EXERCISES TO COMPLETE ▸
1 – According to the post on choropleth maps in R, what is the only object in the workspace after the GADM district file is opened?
2 – List the new tools and resources the post on choropleth maps in R names for this round of mapping.
3 – Please pick up the post on choropleth maps in R after its last sentence and keep writing it.

It’s a choropleth party with R, and everyone’s invited

Tamil Nadu Population Density

Map party time. For some reason this happens every once in a while with me. A few years ago, I got to develop a website filled with choropleth maps galore. It was a pretty tedious process. Excel sheets. Photoshop. No good access to free Indian shapefiles. I was even thinking of making my own SVG files of Indian states at one point and thinking of a complex PHP and MySQL website.

Skip forward a few years now, and I’m back with the maps. Only this time, I have some new tools and resources: the software named after a pirate’s favorite letter, some free maps from the Global Administrative Areas website, some data from the 2001 Indian Census (I selected district data, all districts, and total population), and Google Docs (to clean up my CSV files).

Enough history. Let’s get started mapping, and since I’m in Tamil Nadu, I’m going to restrict myself to that state.

First, download the district level RData file from the GADM website (it’s a little under 7MB). Double-click on the file to open the R workspace. By using > ls() we can see that the only object in this workspace is named “gadm”. At this point, you can’t actually do much. Typing > fix(gadm) just pops up an editor window that says
<S4 object of class structure("SpatialPolygonsDataFrame", package = "sp")>
which isn’t really useful. We need to load the libraries we’ll need:


> library(sp)
> library(RColorBrewer)

Since I want to see what is in the gadm object, I can just write a CSV of the object by typing > write.csv(gadm, "gadm-data.csv"). This will get us the following file:

As you can see, this spreadsheet is for all the districts in India, but I’m only interested in Tamil Nadu. Furthermore, without first sorting, not all of the Tamil Nadu districts are presented together. To fix this, I can simply create a new object for Tamil Nadu. For this, I only want the rows where the value in the “NAME_1″ column is “Tamil Nadu”. It might also be easier for me if I have a CSV of this new object so that I can arrange my data from the census in the right order, and it’s also easier if the district names (which are under the variable “NAME_2″) are in alphabetical order.

MATERIAL PROVIDED ▸
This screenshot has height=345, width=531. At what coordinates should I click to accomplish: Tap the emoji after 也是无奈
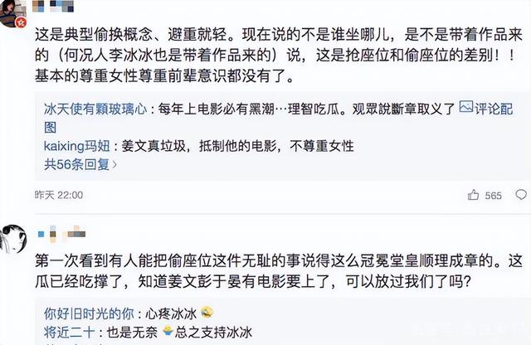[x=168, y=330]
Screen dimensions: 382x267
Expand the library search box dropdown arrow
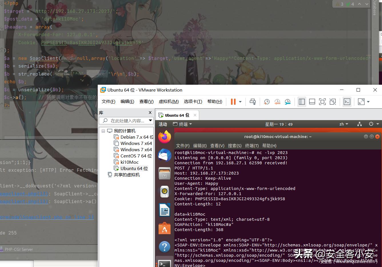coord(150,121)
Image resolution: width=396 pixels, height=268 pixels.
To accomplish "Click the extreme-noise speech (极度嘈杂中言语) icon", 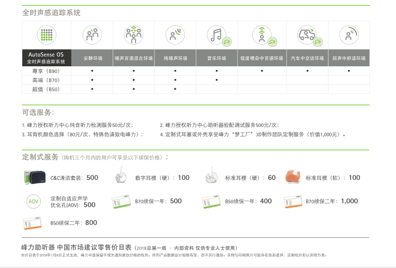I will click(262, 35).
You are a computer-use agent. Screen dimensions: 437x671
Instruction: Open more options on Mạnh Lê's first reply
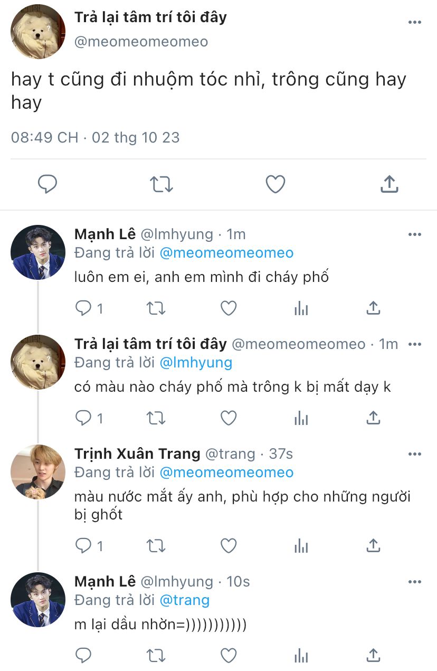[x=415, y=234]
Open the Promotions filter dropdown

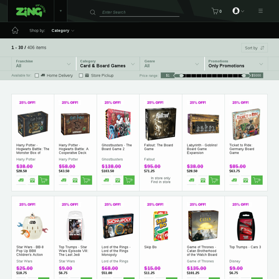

---

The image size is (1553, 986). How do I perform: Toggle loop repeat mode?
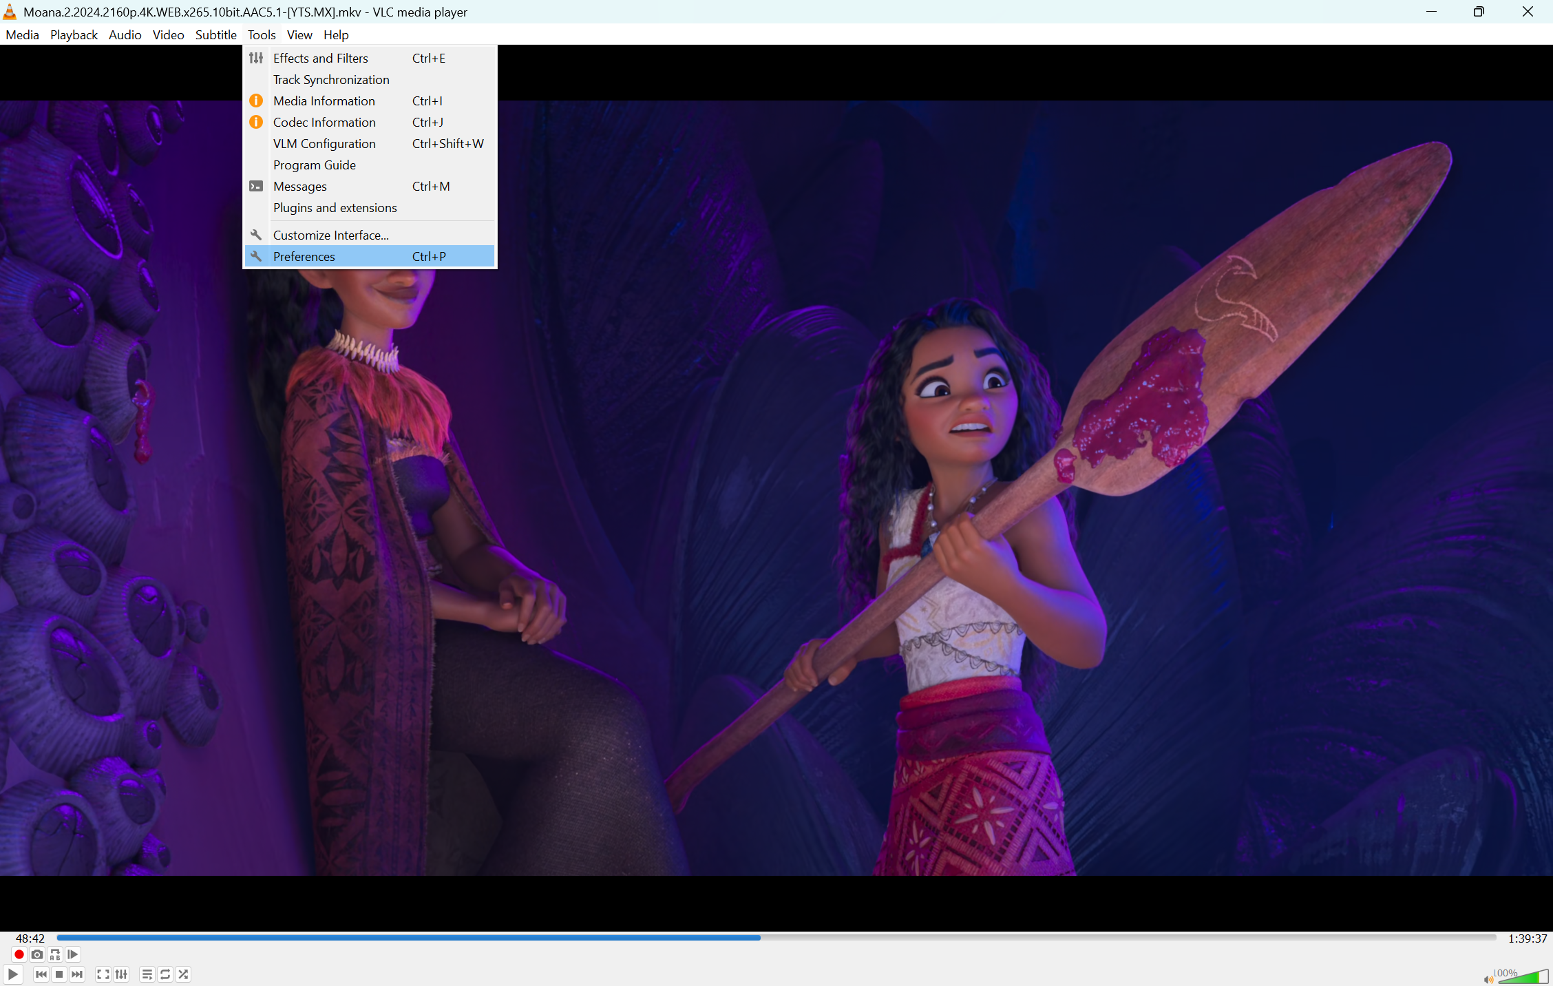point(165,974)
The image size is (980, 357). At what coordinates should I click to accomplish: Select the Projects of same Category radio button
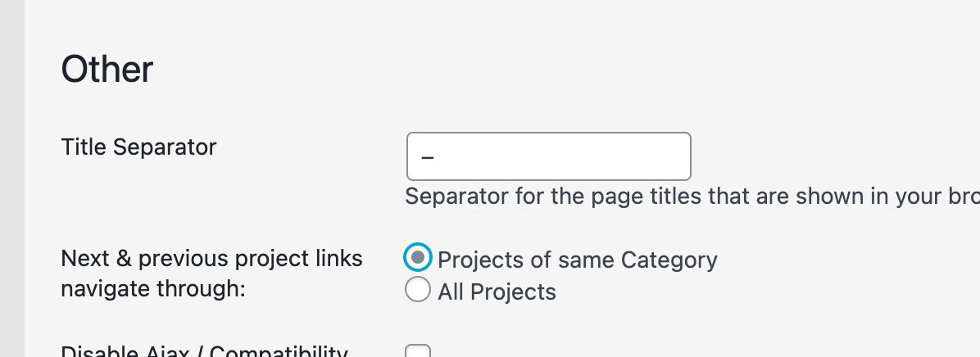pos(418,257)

==

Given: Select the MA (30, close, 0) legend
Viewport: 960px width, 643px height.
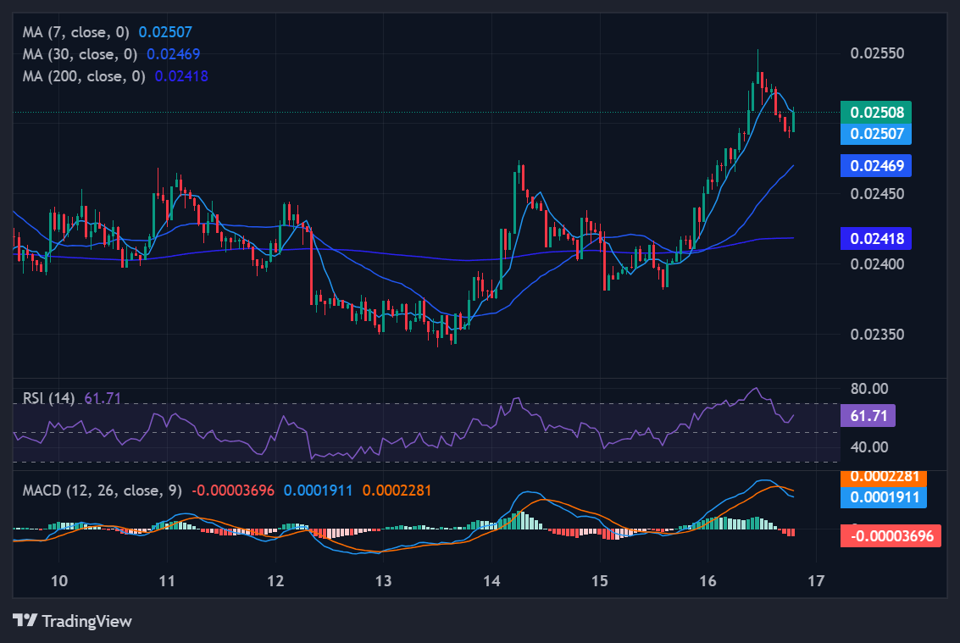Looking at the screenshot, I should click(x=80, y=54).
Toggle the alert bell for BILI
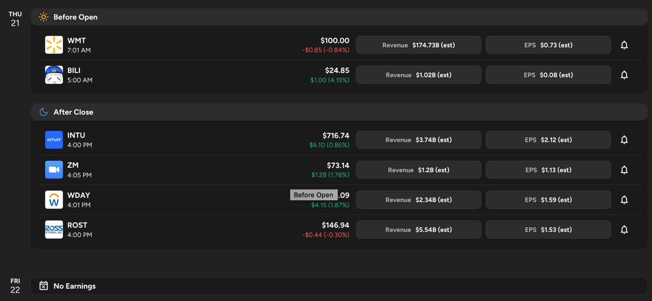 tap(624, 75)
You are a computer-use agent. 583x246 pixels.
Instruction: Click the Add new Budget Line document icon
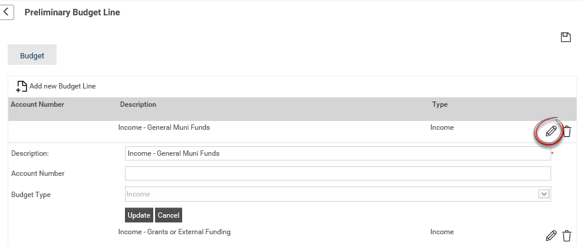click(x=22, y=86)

EXPECTED RESULTS ▸
1 – An object named "gadm".

2 –
- R, the software named after a pirate's favorite letter
- Free maps from the Global Administrative Areas website
- District data on total population from the 2001 Indian Census
- Google Docs, for cleaning up the CSV files

3 –
> Tamil.Nadu = gadm[gadm$NAME_1=="Tamil Nadu",] # Select only Tamil Nadu
> Tamil.Nadu = Tamil.Nadu[order(Tamil.Nadu$NAME_2),] # Order by district
> write.csv(Tamil.Nadu, "TN_db_raw.csv") # Write output as CSV

Fortunately, the names for the districts in the GADM dataset mostly match with those from the Indian census, so matching the data is quite straightforward. I’ve gone ahead and uploaded the combined information to Google Docs.

Let’s load this new file.


> TN.DB = read.csv("http://news.mrdwab.com/tnpop", header=T)
> names(TN.DB) # check to get variable names
[1] "NAME_2"     "Total_HH"   "Total_Pop"  "Male_Pop"   "Female_Pop"
[6] "Sex_Ratio"  "Area"       "Pop_Dens"

And now, let’s create a map. While it might be tempting to create a map of, say, total population, that’s not really how choropleth maps should be used. From the data here, without doing any further calculations, the only variable that makes sense to map is population density. I’ll start by doing a quick summary and plot to see what the data look like


# Use "digits=" to make sure that R doesn't round our results
> summary(TN.DB$Pop_Dens, digits=6)
     Min.   1st Qu.    Median      Mean   3rd Qu.      Max.
  278.870   343.480   416.850  1291.610   605.765 24963.500
> plot(TN.DB$Pop_Dens)
Plot of population density

Notice the outlier. This will definitely affect our data if we don't deal with it.

From our plot, I can see that there is an outlier in the data. This is useful to know since if I simply went ahead and created our “bins” with that data point included, I wouldn’t end up capturing the variance between the lower values: they would most likely all be put into one bin.

In this map, I’m going to be lazy and simply divide the population density range into bins that are (more-or-less) equal sizes. You can also use quartiles if you prefer.


# Set your lower and upper limits, excluding the outlier, and length 
# equal to one more than the number of bins you actually want.
> TNPopDense = c(round(seq(from=0, to=1100, length=8), digits=0),
+              round(max(TN.DB$Pop_Dens)))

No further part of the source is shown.